● TASK OBJECTIVE:
Pick out every line in the listing below that contains the string "height", and copy each one. Case counts, so match it exactly.

(Entries from a dataset)
------------------------------------------------------------------------

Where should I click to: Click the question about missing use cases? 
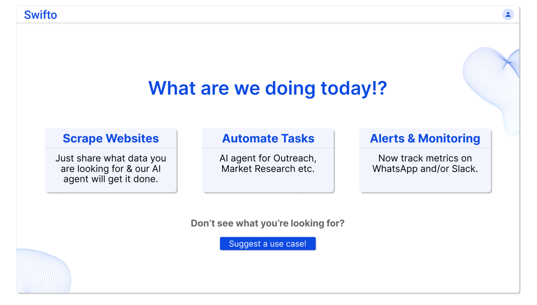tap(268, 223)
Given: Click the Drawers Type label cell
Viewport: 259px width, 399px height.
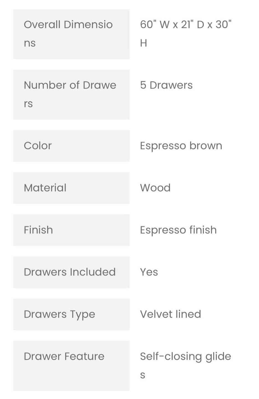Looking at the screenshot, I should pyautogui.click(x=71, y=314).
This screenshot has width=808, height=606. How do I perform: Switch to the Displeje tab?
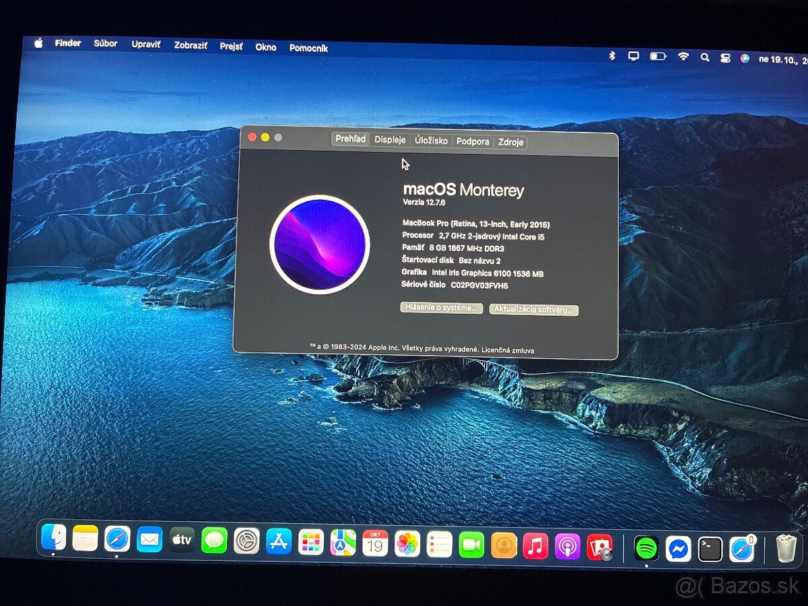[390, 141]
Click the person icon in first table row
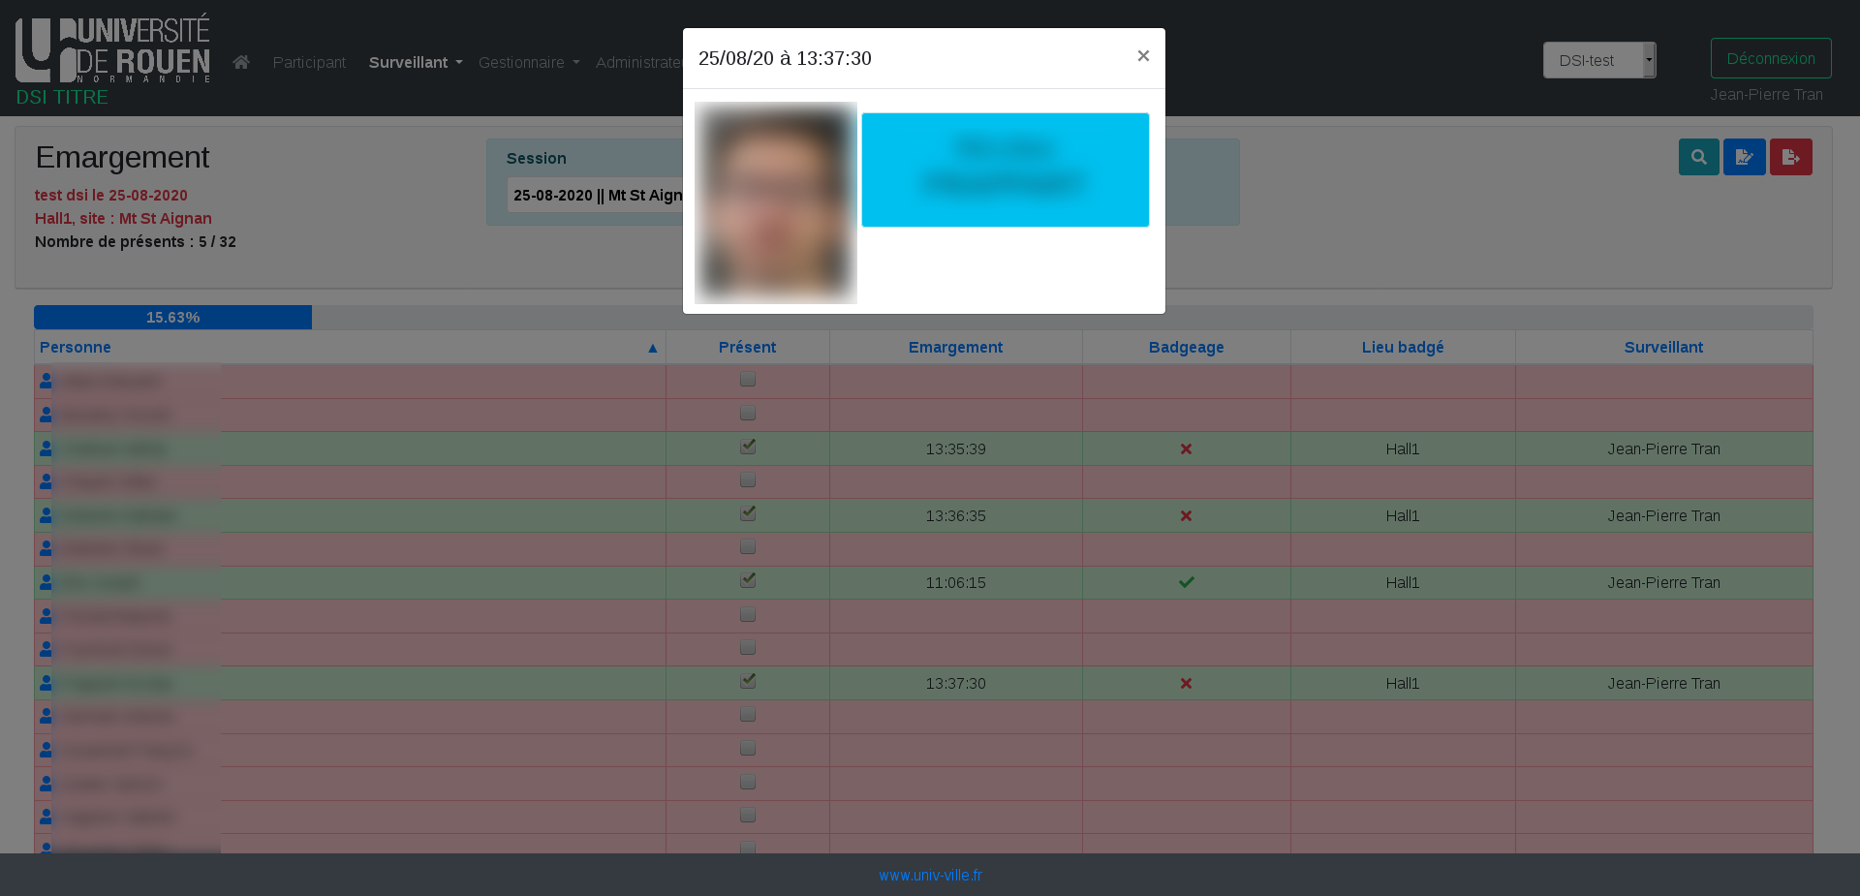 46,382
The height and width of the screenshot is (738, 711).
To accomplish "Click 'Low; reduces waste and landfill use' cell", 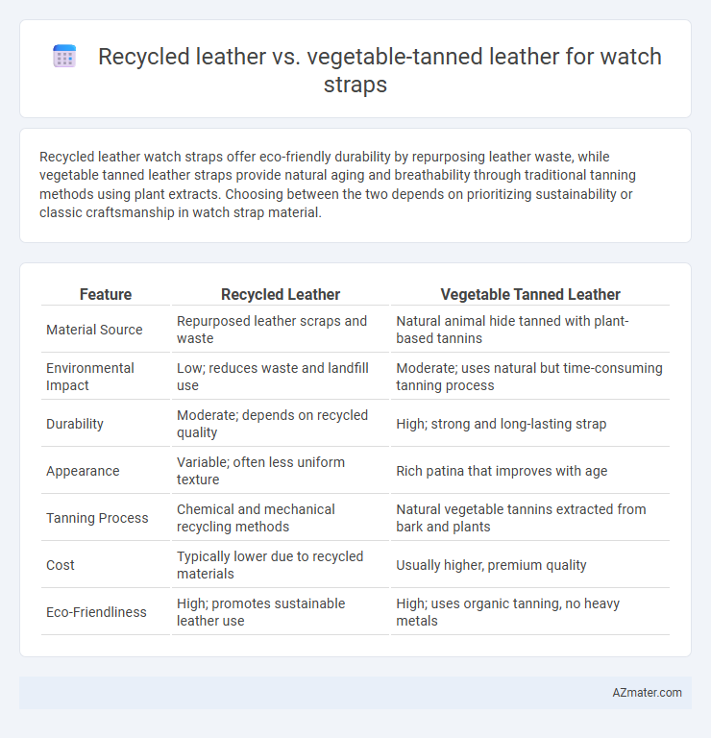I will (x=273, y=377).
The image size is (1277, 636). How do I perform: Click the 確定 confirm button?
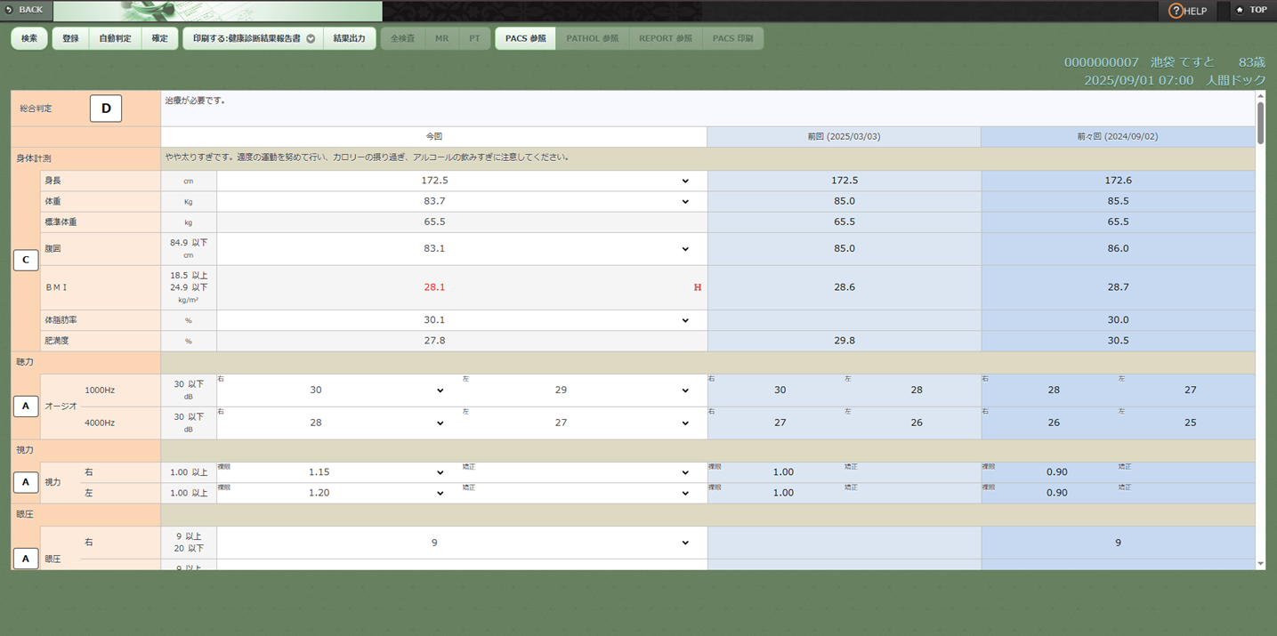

------------------------------------------------------------------------

● RESPONSE TO THIS EXERCISE:
Viewport: 259px width, 399px height.
This screenshot has width=808, height=606. How do I perform: Switch to the Displeje tab?
The height and width of the screenshot is (738, 711).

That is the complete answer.